Mercedes CLK 320 CDI Sport

Merc's CLK is dearer than the BMW 335d, less powerful but arguably more relaxing to drive

  • Intuitive controls, quality air, relaxing drive
  • Dearer than BMW and options add further to the final price. Rear seat access and legroom

The CLK coupé can trace its history all the way back to the 220SE Coupé of 1956 – a car that, along with its convertible counterpart, would help rejuvenate the German manufacturer’s image around the world. But it’s only much more recently that a diesel has been available.

Launched in 2002, the second-generation CLK is still one of the best-looking coupés on sale thanks to its smooth, arching roofline and curved flanks. The gaping grille and large front airdam create an aggressive nose, and in Sport trim, complete with 18-inch AMG alloy wheels, the Mercedes has a touch more road presence than the less dynamic BMW.

According to the figures, the CLK’s 435-litre boot is only five litres up on its rival’s. But in reality, it seems far bigger. Much like the 335d’s, the rear seats fold down to increase load capacity, but the CLK seat bases also flip forward to create a flat area – in fact, the 320 really is very practical.

Despite this flexibility, rear-passenger space is not as good as the BMW’s. Both leg and headroom are more cramped, and, while the front seats fold forward and lift, access to the back isn’t as easy. On the plus side, the bright cabin feels spacious and the driving position is good, thanks to plenty of adjustment on the seat and steering wheel. The controls are all well laid out and intuitive – a refreshing change after using BMW’s somewhat long-winded iDrive system, where even simple operations like changing between the radio and a CD take ages.

We also like the multifunction steering wheel and screen in the centre of the speedo, which can be used to show audio, navigation and economy information. Similar to the BMW, the CLK has an air of quality about it, although the electric arm that houses your seatbelt seems a little plasticky compared to the 335d’s brushed-chrome system.

With a 62bhp and 70Nm deficit, the Merc’s 3.0-litre engine can’t compete with the BMW in terms of power. Nor can it match its refinement or low noise levels – it was louder, both inside and out, at idle. It also sounds a little raucous under hard acceleration. Still, the 7G-Tronic seven-speed auto is well suited to the V6 oil-burner. The CLK is slightly heavier than the 335d, so there was little surprise when it failed to match its rival’s test-track times. However, with a 30-70mph time of 6.1 seconds, this is still a quick car with superb overtaking ability. Out on the road, the Merc’s throttle can be a little too responsive, making it difficult to drive smoothly, and, while the brakes are strong, the over-active assistance means coming to a stop progressively can prove to be a bit of a challenge.

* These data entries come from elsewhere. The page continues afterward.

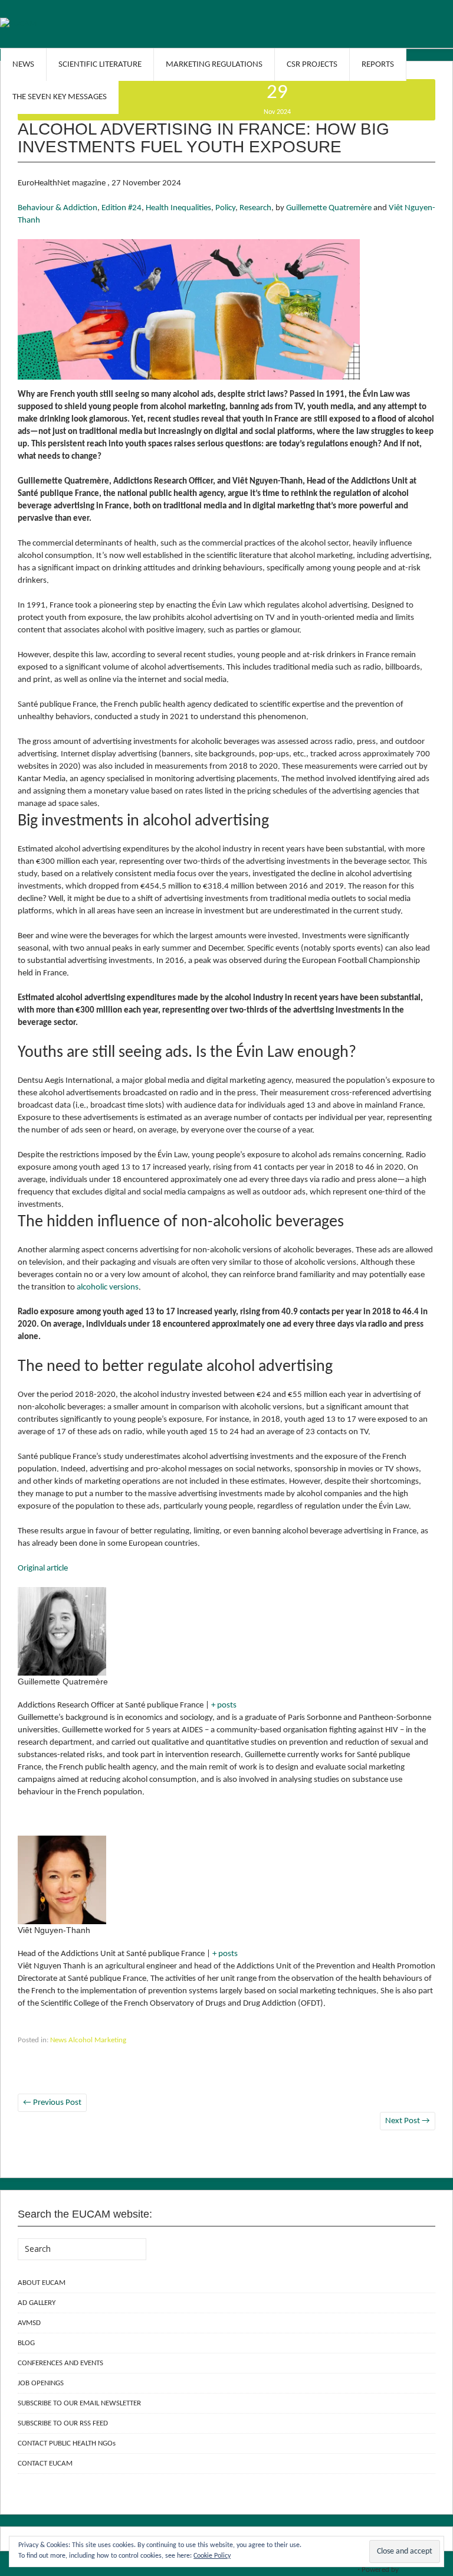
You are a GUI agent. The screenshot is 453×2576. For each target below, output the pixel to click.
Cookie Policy (212, 2555)
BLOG (26, 2343)
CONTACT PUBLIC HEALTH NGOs (67, 2443)
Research (255, 208)
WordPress (418, 2570)
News (23, 64)
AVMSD (29, 2323)
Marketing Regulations (214, 64)
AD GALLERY (36, 2303)
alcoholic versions (108, 1287)
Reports (378, 64)
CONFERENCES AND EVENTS (60, 2363)
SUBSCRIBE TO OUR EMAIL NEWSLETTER (79, 2403)
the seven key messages (59, 97)
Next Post (407, 2121)
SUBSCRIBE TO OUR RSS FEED (63, 2423)
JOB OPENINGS (41, 2383)
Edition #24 (121, 208)
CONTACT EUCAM (45, 2463)
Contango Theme (329, 2570)
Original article (43, 1568)
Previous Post (52, 2102)
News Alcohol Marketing (88, 2040)
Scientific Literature (100, 64)
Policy (225, 208)
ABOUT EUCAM (41, 2283)
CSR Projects (312, 64)
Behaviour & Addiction (57, 208)
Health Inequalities (178, 208)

In terms of handling, the CLK is not quite as agile as the 3-Series, and although the steering is well weighted, it’s somewhat vague compared to the more communicative system in the BMW. It has good levels of grip, though, and turns in well, but never feels quite as responsive or balanced as its rival. Overall, it’s the more relaxing machine, though ultimately less involving and enjoyable. However, it’s still a very satisfying car, not only to drive, but to own – the stylish shape found plenty of fans on our road test.

A sticking point is the price, though. It’s expensive, with costly options too. Our test car had nearly £8,000 worth of extra kit fitted, including the sat-nav system at £1,990.


Price: £37,065Model tested: Mercedes CLK 320 CDI SportChart position: 2WHY: Long a popular choice thanks to its rakish lines, the CLK range now offers two diesel models, costing from £30,780.


The Mercedes was the thirstier car on test, with an average 30.9mpg. It has an extra litre capacity in the fuel tank, but has a shorter range and managed only 421 miles.


The stylish Merc is much sought after on the used car market. But it doesn’t hold its money as well as the BMW. A figure of 49.4 per cent means a retained value of £18,310.


As with its German rival, the CLK runs on a variable servicing plan, so the interval length depends on how hard the Merc is driven. But £680 for the first three services is good.


Due to a cleaner engine, the CLK sits one tax band lower than the 335d, but a higher list price means that it is nearly identical in cost for company car drivers at £4,300.